(THE TASK):
Format every line of the rows below as a JSON list of strings, one string per line, skipping blank lines and leaving the pictures out.

(SUPPLIED ENTRIES):
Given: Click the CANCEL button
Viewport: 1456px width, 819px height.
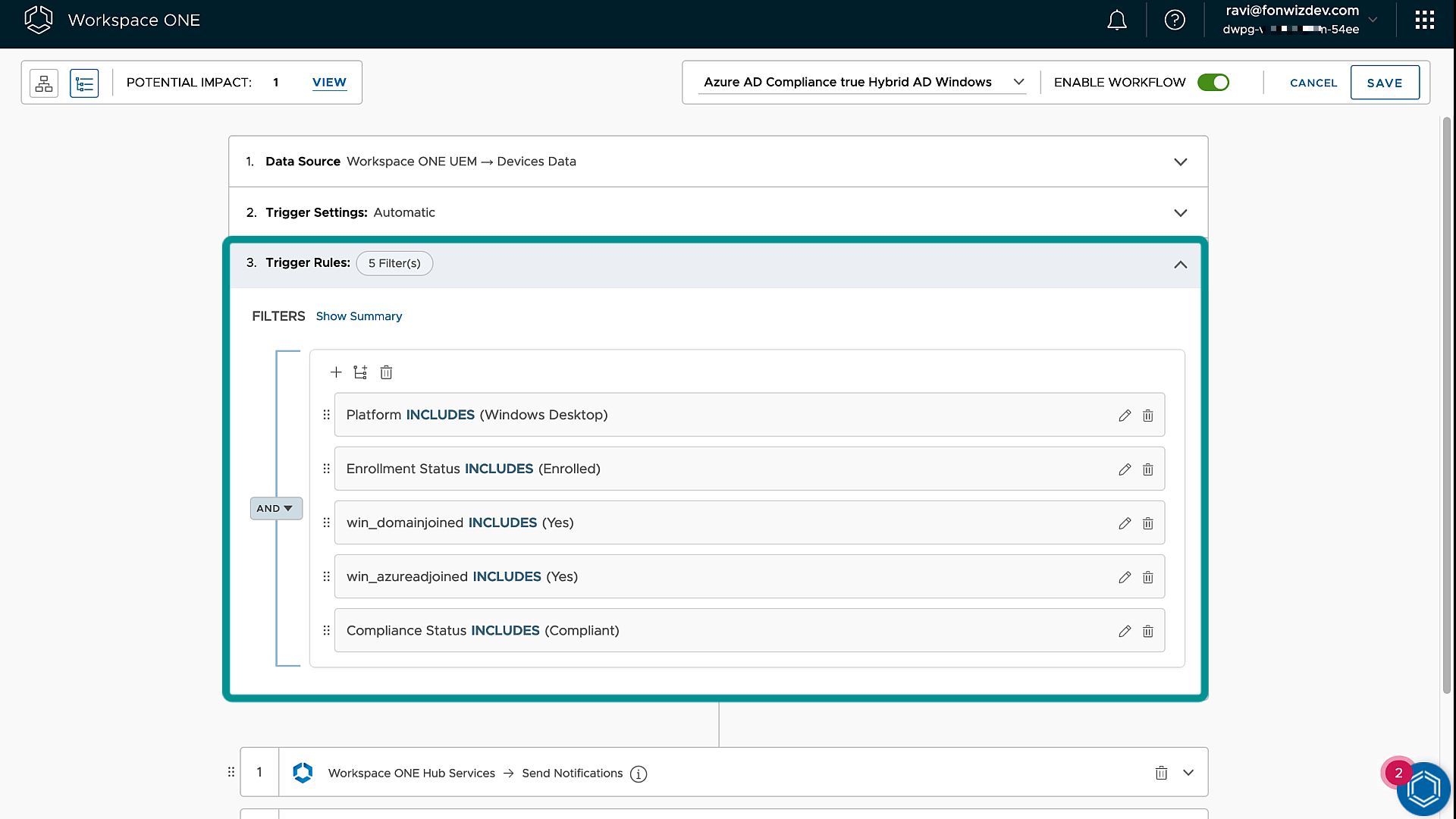Looking at the screenshot, I should tap(1313, 83).
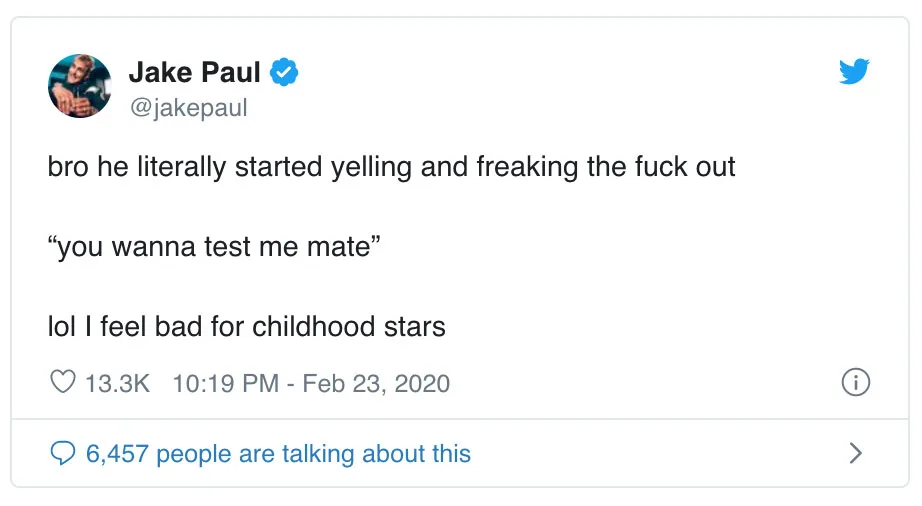
Task: Open the 10:19 PM timestamp link
Action: tap(225, 383)
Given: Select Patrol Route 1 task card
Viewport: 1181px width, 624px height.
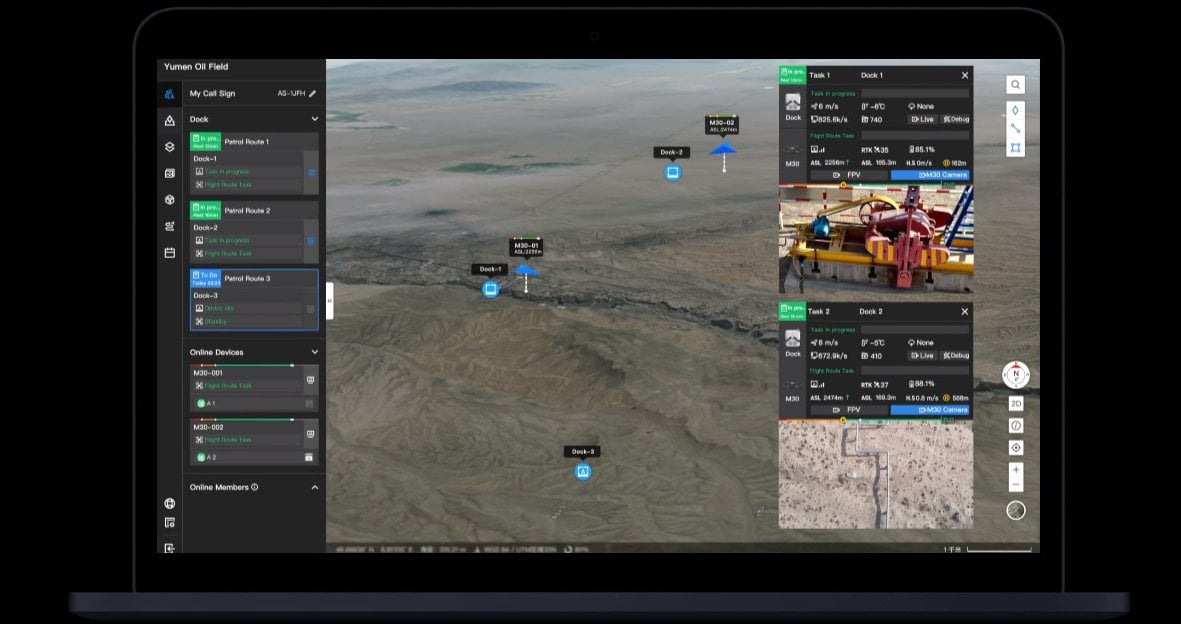Looking at the screenshot, I should (x=254, y=142).
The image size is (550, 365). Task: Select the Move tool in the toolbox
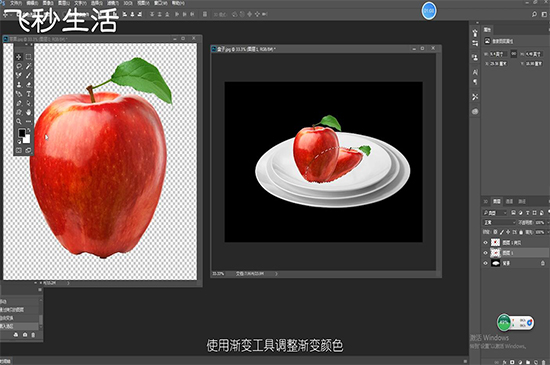coord(19,57)
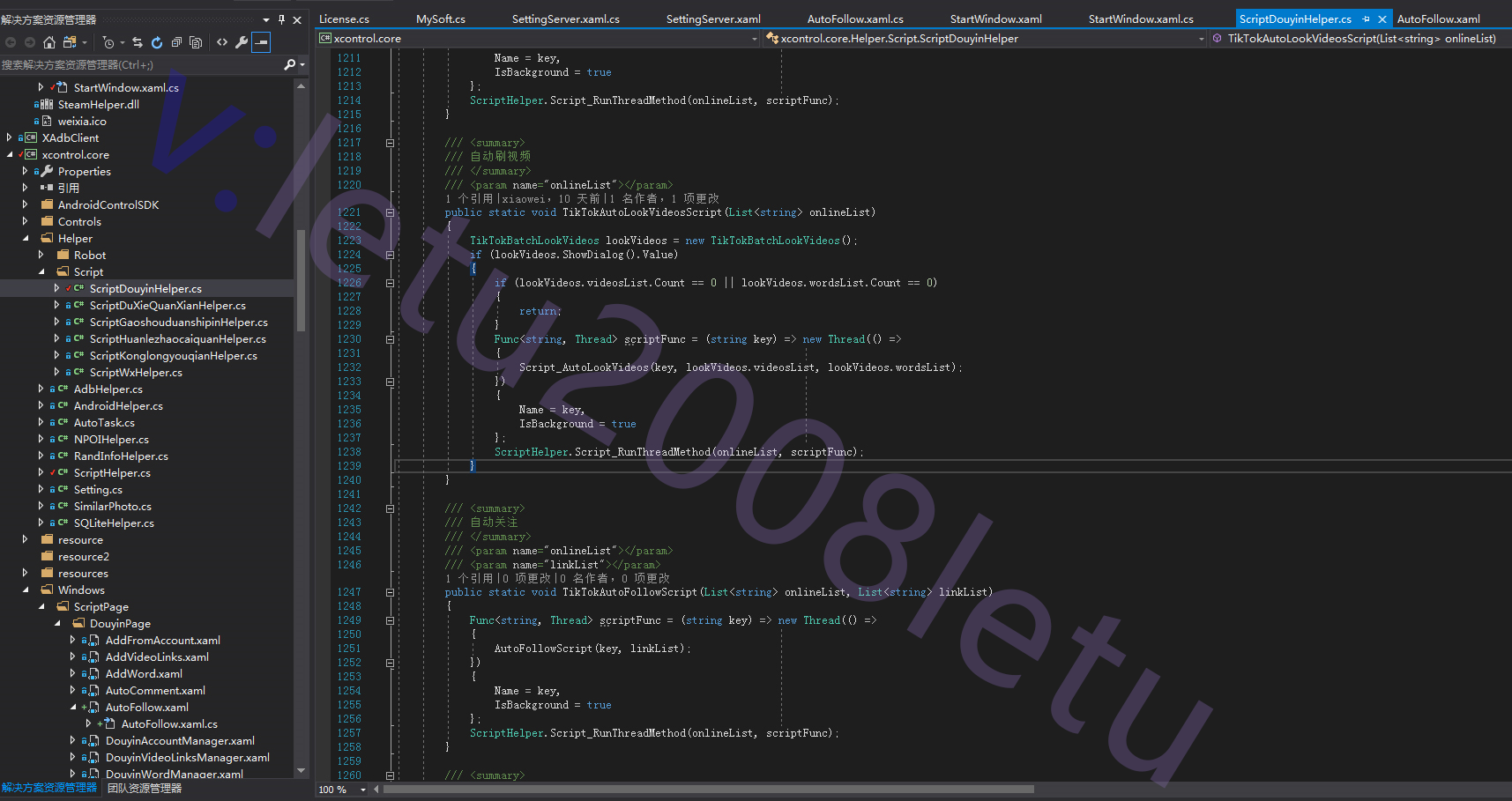Open the Team Explorer bottom tab
Screen dimensions: 1512x801
click(x=145, y=789)
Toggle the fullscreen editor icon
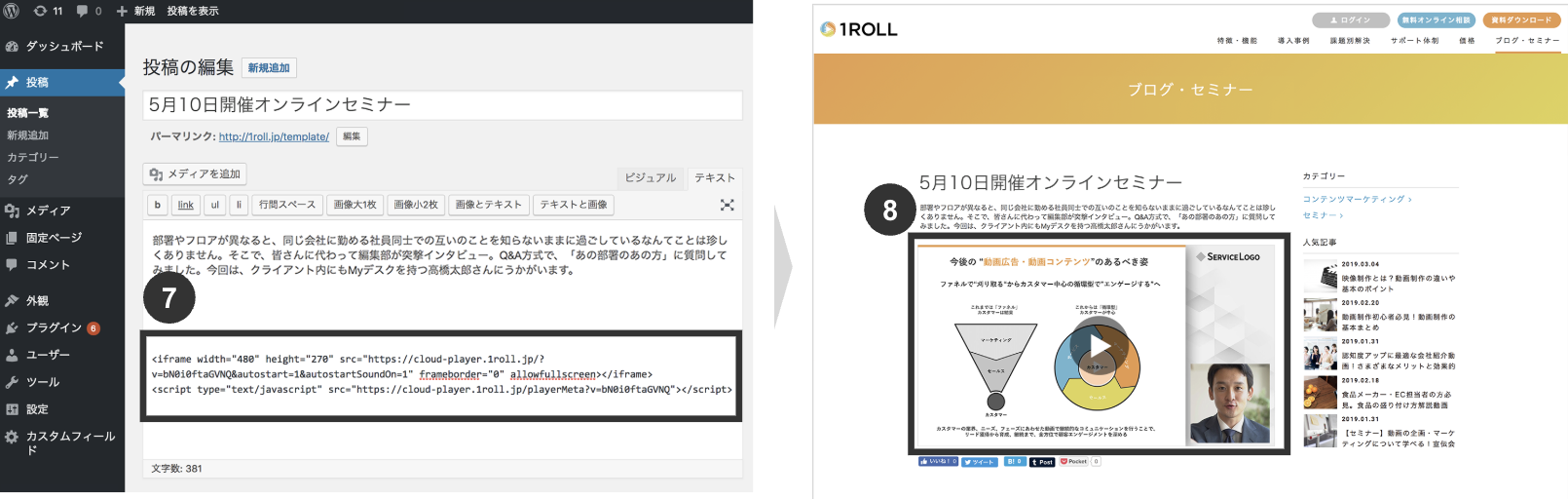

(SOLUTION FOR THIS PROBLEM):
[
  "Given: Click the CANCEL button",
  "Viewport: 1456px width, 819px height.",
  "Looking at the screenshot, I should tap(1313, 83).",
  "Task: Open the 10:19 PM timestamp link",
  "Action: tap(225, 383)",
  "Given: Select Patrol Route 1 task card",
  "Viewport: 1181px width, 624px height.",
  "Looking at the screenshot, I should (x=254, y=142).",
  "The image size is (550, 365). Task: Select the Move tool in the toolbox",
  "coord(19,57)",
  "Open the Team Explorer bottom tab",
  "Screen dimensions: 1512x801",
  "click(x=145, y=789)",
  "Toggle the fullscreen editor icon"
]